___ Page excerpt

Society And Culture
We all live within a society, and we all have a culture. These are a couple of the fundamental aspects of humanity's tendency to form groups—villages, cities, states, nations, even the entire world population. The rules of our particular society and culture—both written and unwritten—affect how we treat one another and how we relate to other societies and cultures. Where do these rules come from? Is there any basis for them?
Essentially, the rules in our society and culture come from how we view ourselves and our place in the grand scheme of things. Our worldview, to use a single word. It is our worldview which shapes our values, what we consider important and what we consider unimportant. The rules that we come up with, whether they are merely our unconscious attitudes toward ourselves and one another, or whether they are formally enacted laws, will reflect our attitudes about what is important and what is not. This is not something we consciously strive for. It is a natural result of human nature.

______

What is needed
Copy the passage on society and culture from "Essentially, the rules" up to and including "of human nature.", substituting "outlook" for "worldview" wherever it appears.

___ Data supplied

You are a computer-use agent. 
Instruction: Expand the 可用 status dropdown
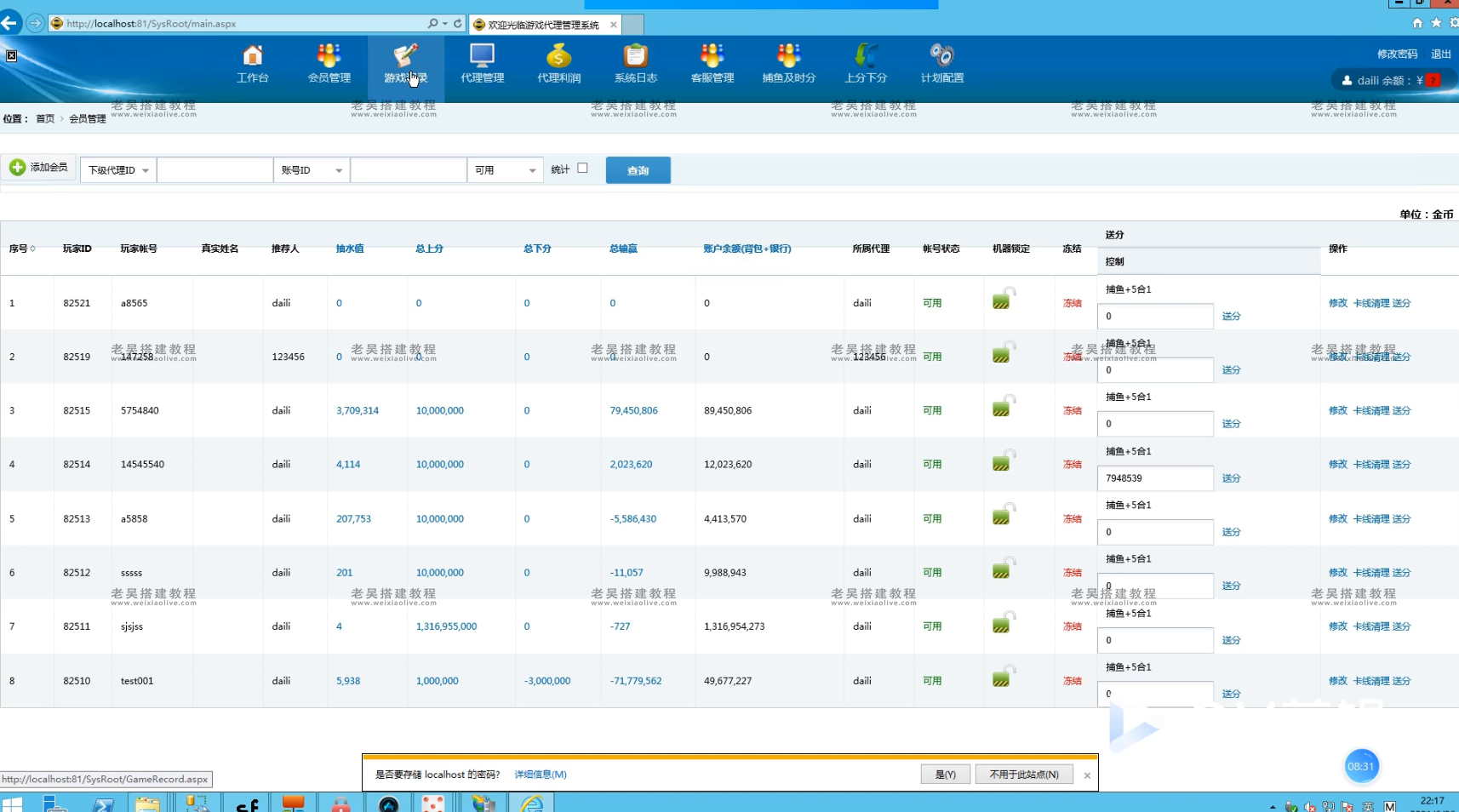(505, 170)
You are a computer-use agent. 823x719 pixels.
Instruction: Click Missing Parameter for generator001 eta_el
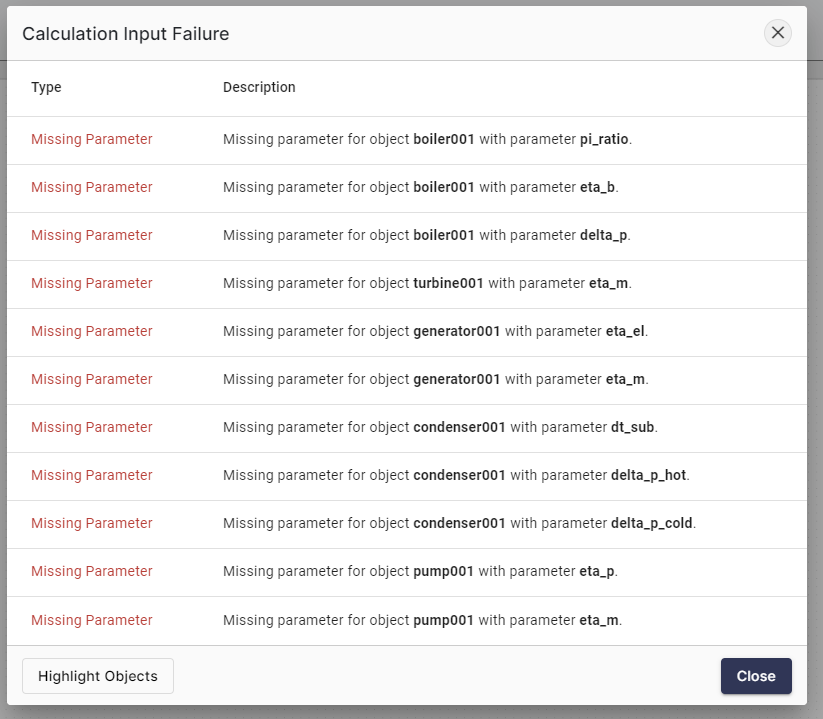click(92, 331)
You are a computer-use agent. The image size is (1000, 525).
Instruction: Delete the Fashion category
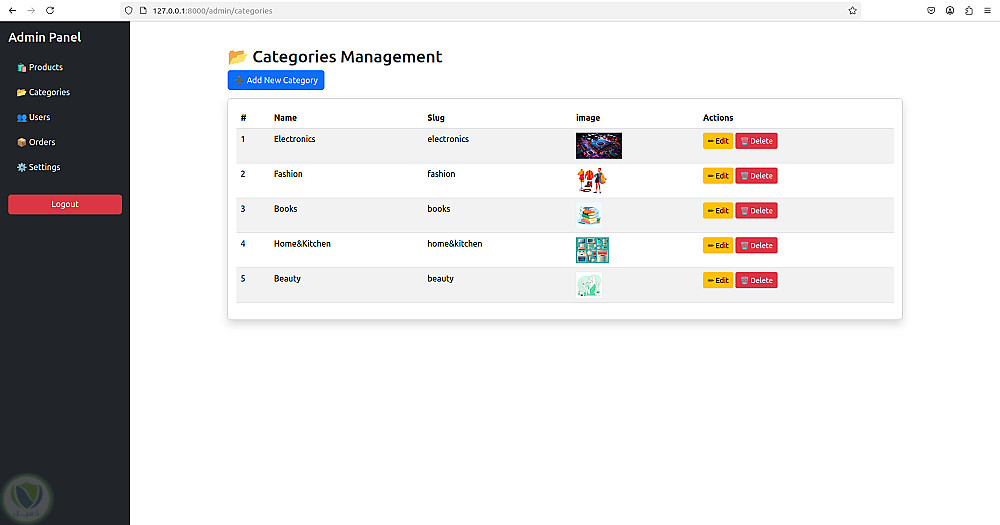pyautogui.click(x=756, y=176)
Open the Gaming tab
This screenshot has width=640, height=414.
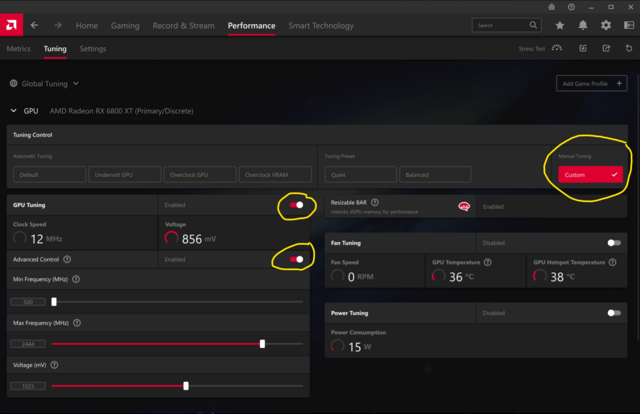(125, 25)
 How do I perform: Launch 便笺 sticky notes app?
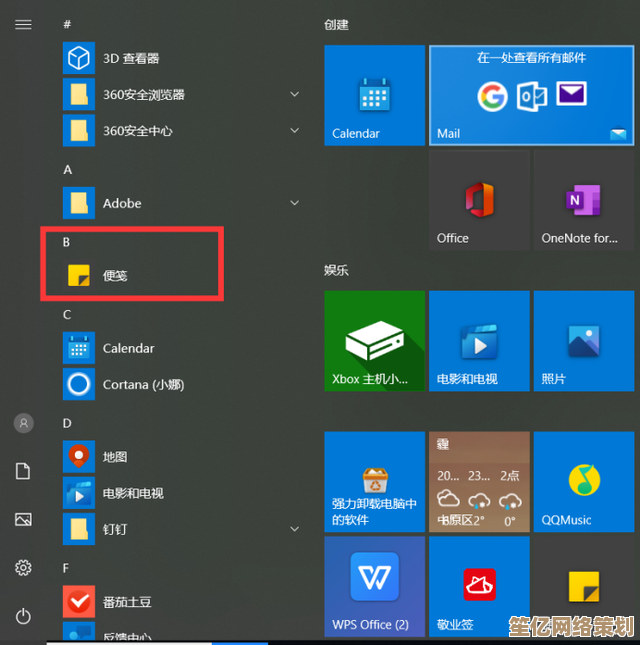(115, 275)
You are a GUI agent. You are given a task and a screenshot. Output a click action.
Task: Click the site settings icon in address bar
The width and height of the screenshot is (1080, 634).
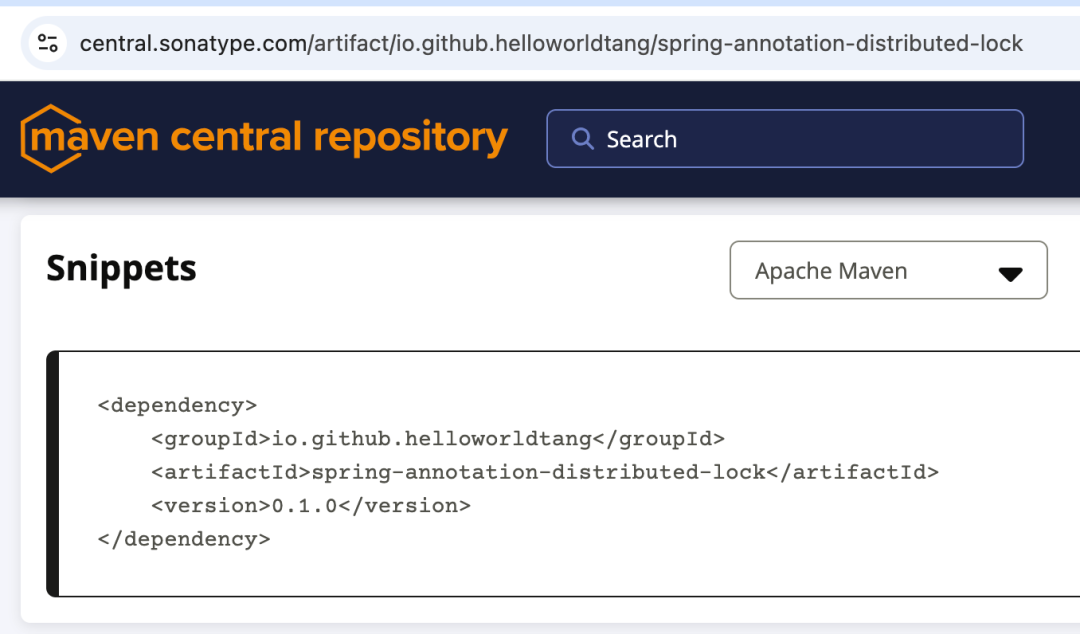pyautogui.click(x=47, y=43)
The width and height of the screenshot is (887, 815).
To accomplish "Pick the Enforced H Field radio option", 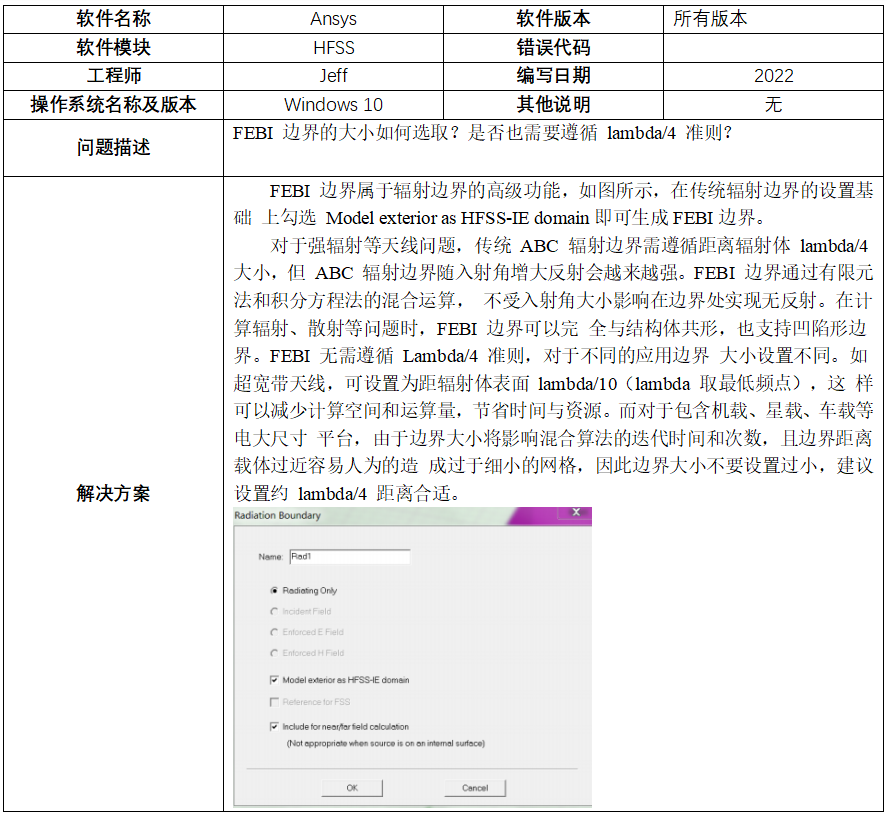I will pos(274,653).
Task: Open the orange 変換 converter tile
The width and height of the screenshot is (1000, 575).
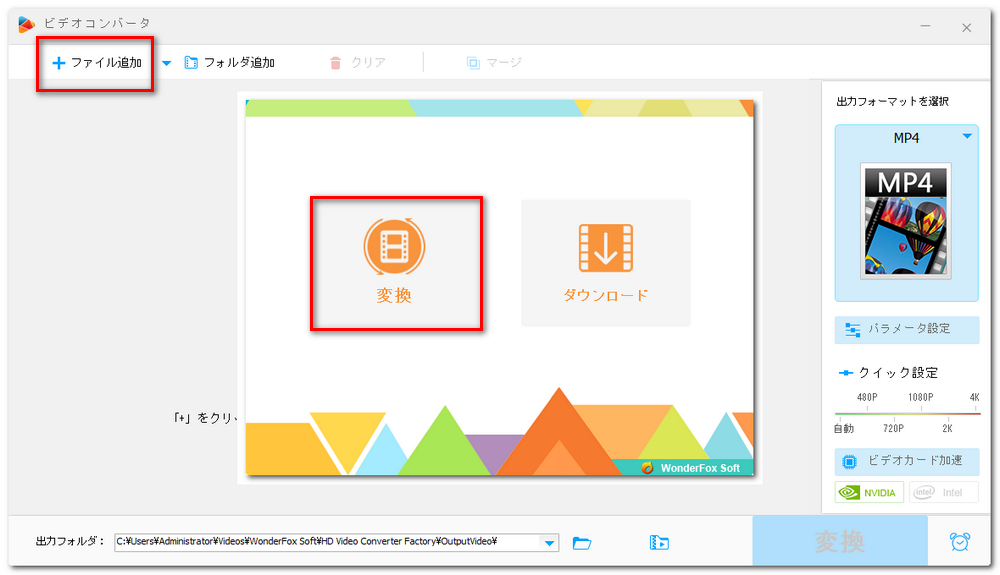Action: (x=395, y=263)
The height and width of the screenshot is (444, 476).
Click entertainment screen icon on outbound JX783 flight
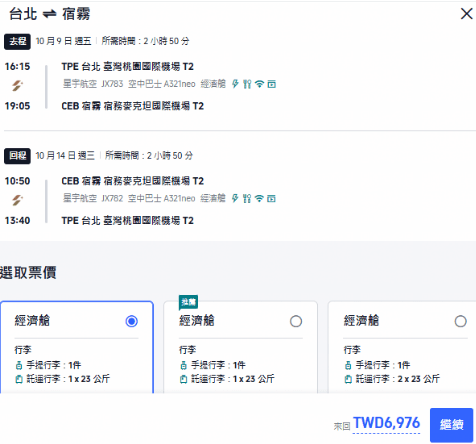pyautogui.click(x=272, y=84)
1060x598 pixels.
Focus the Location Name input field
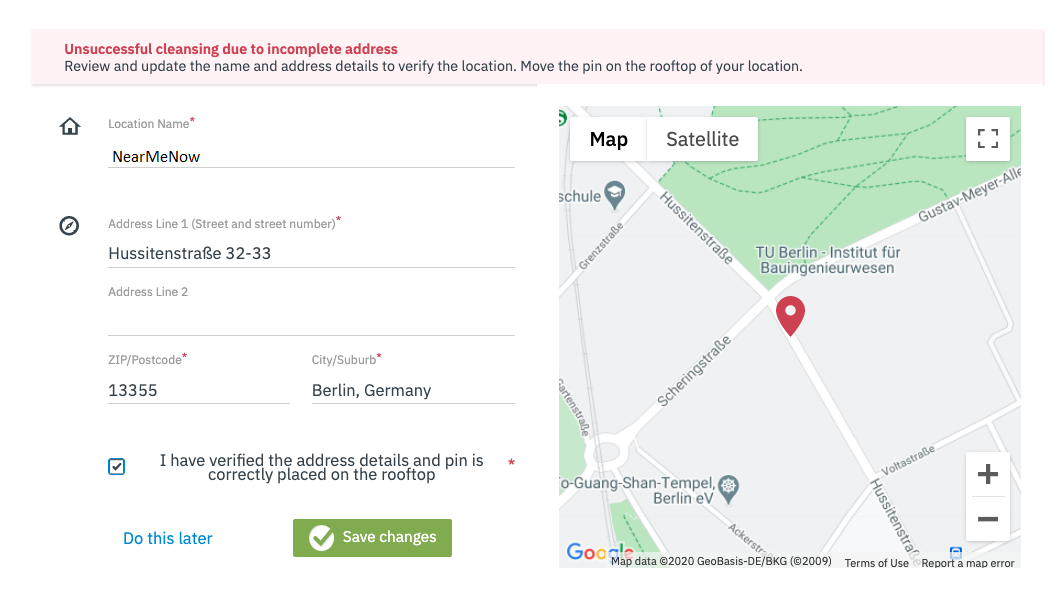(311, 156)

______

Exercise result
Essentially, the rules in our society and culture come from how we view ourselves and our place in the grand scheme of things. Our outlook, to use a single word. It is our outlook which shapes our values, what we consider important and what we consider unimportant. The rules that we come up with, whether they are merely our unconscious attitudes toward ourselves and one another, or whether they are formally enacted laws, will reflect our attitudes about what is important and what is not. This is not something we consciously strive for. It is a natural result of human nature.